Seven things my family would say about my writing


I don’t often talk about my family on this blog. That’s partly because I wanted to keep it more or less professionally-focused and partly because I haven’t been in touch with my extended family since I escaped to Canada. They’re all very conservative and devoutly religious, so they didn’t like what I turned out to be.

But when I read 14 ways to tick off a writer yesterday, it reminded me of them, especially the part about asking when a book will hit the NYT bestseller list. I’m not sure my extended family is aware of the NYT bestseller list, since most of them live in rural Sri Lanka and/or don’t read any books except for the Bible, but at once I imagined what they would say if they knew about my novels.

1. “How can you write about people having intercourse?
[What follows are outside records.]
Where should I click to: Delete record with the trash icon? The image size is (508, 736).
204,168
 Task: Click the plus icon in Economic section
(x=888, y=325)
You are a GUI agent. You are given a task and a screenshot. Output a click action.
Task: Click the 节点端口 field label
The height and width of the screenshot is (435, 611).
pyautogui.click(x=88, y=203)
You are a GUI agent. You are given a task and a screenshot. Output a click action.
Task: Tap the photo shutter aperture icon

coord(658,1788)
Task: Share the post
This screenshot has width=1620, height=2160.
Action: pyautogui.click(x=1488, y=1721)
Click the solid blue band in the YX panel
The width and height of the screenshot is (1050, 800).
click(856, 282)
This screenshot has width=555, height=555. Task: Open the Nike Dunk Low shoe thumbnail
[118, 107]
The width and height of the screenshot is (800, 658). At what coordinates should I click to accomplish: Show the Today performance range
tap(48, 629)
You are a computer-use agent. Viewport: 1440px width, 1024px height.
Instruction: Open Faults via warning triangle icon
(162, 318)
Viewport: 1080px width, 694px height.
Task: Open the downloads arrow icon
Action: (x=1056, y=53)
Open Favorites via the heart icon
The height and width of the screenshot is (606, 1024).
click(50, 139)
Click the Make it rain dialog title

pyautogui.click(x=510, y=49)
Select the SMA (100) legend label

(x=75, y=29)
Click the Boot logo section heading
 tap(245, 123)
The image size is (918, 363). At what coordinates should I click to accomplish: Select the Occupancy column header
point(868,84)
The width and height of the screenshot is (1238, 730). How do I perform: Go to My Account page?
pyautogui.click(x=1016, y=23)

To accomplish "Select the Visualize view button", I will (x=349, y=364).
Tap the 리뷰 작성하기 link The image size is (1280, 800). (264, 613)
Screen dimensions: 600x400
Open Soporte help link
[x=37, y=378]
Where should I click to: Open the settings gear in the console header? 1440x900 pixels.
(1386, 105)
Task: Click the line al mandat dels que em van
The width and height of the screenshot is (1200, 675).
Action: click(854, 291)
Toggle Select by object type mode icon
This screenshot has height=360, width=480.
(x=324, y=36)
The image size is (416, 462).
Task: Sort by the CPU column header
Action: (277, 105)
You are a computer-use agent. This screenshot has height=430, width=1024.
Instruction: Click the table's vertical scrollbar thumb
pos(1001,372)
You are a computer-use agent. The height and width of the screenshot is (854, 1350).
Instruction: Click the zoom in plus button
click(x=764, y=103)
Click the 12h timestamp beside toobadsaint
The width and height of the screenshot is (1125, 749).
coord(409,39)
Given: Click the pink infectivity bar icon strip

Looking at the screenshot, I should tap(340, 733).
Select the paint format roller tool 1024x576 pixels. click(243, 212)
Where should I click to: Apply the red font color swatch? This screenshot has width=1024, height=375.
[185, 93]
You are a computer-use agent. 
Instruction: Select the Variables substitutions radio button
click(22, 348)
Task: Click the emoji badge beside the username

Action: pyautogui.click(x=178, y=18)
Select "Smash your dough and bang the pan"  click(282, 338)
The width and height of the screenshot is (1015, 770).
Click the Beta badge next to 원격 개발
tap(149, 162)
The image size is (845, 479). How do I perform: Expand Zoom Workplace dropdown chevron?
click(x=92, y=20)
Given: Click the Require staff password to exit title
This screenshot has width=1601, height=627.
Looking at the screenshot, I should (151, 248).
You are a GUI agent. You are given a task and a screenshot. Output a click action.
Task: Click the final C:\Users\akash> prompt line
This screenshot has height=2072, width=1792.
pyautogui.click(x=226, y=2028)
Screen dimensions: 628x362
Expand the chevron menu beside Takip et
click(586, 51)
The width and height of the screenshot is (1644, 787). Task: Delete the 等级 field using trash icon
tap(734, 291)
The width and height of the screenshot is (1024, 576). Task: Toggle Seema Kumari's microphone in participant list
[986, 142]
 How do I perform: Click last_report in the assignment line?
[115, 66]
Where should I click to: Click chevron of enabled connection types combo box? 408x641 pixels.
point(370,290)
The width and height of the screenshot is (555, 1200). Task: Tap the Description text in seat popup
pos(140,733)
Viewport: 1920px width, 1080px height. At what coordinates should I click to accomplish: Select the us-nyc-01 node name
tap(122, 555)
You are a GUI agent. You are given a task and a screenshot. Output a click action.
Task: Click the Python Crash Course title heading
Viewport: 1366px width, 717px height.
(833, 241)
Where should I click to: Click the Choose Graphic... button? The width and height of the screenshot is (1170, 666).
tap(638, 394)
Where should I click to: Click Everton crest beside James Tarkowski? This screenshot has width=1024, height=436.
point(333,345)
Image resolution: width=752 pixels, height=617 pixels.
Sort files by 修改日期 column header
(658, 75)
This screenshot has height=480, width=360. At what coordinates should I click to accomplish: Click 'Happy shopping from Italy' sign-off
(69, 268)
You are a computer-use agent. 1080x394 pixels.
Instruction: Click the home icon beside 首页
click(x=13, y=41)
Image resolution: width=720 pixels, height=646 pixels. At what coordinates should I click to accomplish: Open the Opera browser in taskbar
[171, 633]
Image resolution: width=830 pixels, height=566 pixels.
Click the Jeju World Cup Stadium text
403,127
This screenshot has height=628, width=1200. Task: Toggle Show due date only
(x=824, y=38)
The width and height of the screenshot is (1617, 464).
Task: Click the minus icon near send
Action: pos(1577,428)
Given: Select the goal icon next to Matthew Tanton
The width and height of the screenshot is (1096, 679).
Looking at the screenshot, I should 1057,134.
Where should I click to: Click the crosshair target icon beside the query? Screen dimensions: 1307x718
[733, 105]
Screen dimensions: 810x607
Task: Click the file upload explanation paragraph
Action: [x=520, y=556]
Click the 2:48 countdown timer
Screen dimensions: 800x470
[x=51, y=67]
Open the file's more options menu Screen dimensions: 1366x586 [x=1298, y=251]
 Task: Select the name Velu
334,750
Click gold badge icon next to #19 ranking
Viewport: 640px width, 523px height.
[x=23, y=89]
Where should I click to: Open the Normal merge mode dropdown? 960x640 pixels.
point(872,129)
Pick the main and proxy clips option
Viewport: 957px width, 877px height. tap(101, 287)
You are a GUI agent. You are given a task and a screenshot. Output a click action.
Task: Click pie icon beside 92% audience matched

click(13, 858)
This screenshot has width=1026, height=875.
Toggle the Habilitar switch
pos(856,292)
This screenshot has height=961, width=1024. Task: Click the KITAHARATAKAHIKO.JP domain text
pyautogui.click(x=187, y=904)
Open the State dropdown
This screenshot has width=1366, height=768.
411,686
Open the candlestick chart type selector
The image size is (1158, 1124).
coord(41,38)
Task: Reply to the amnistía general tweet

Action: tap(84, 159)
Who would read that?”

You can tell the mental image is of shifty-eyed men in long raincoats lining up for brown-paper-wrapped copies of the book.

2. “I asked my dentist if he had ever heard of you but he said no.”

3. “Have you thought of writing a book about Jesus?”

4. “How much money have you earned? …Why is that private?”

5. “My grandson knows how to get all these free electronic books from this website on the Internet. Such a smart boy, he doesn’t even have to pay for them! I must ask him if he has your book too.”

6. “Why didn’t they put your Singhalese name on the cover?”

7. “You know, my friend’s boss’s cousin’s daughter-in-law is a doctor.”

4 comments:

Loren said...

Writing a book about Jesus Christ? You could write a novel about how someone goes back in time in a time machine to try to meet him and then discovers that he was not what one would expect, but Michael Moorcock already did that one in Behold the Man.

Unknown said...

If you wrote a book about Jesus, the religious people will come after you like the townsfolk hunted down Frankenstein's monster. lol

I boil over at, "You know, I had an uncle who wrote a book once."


Ruth Hull Chatlien said...

The line about the dentist jumped out at me. Family members really know how to deflate.

DeConstruction of the Sekuatean Empire said...

Now I don't feel so bad about my family's reaction to my books. Thanks!

(The intercourse question...of course, nobody knows about that, not really, even after being married and having a child I remain innocent to my parents.)